Toccato. Se tramite la parole possiamo far udire e vedere Gesù, diventa problematico farlo toccare. Eppure è possibile, anche oggi. Toccare è un’esperienza tattile, chiaramente concreta, che lascia delle sensazioni. L’esperienza di fede è concreta, visibile e lascia dei profondi segni, non solo sulla nostra anima ma su tutto il nostro essere. Una fede che non lascia segni evidenti, è una non fede, o fede morta, come la definì Giacomo. In questo modo noi possiamo toccare Gesù, ossia avvertire la concretezza della sua presenza nella nostra vita. Così, anche noi, saremo dei testimoni attendibili.

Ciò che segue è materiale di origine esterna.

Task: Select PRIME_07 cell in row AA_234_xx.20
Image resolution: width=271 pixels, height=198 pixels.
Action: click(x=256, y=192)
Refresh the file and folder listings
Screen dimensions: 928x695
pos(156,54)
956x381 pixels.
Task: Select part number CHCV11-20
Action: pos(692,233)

Vorrei concludere con un’ultima nota, mettendo in rilievo le parole che Gesù rivolse alla donna: “Ma egli le disse: «Figliola, la tua fede ti ha salvata; va’ in pace»”. È stato forse il tocco della donna a causare la sua guarigione? No! Se Gesù chiama la donna a mostrarsi è proprio perché aveva una verità importante da comunicarle. Si rivolse a lei con l’appellativo “figliola” per comunicarle il suo affetto. In seguito le disse una cosa importante: “Non è stato il tuo tocco a salvarti, anche perché in tanti mi hanno toccato e non sono guariti. Sono io che ti ho guarito: sono io che ti ho sentito e ho voluto la tua guarigione. Non c’è niente di magico né di scontato nel tuo gesto: io ho voluto la tua guarigione perché ho letto nel tuo cuore e ho visto la tua fede”.
Toccare Gesù, ossia avvertire nel concreto della vita la sua presenza operante, è un’esperienza che sicuramente vale la pena di fare.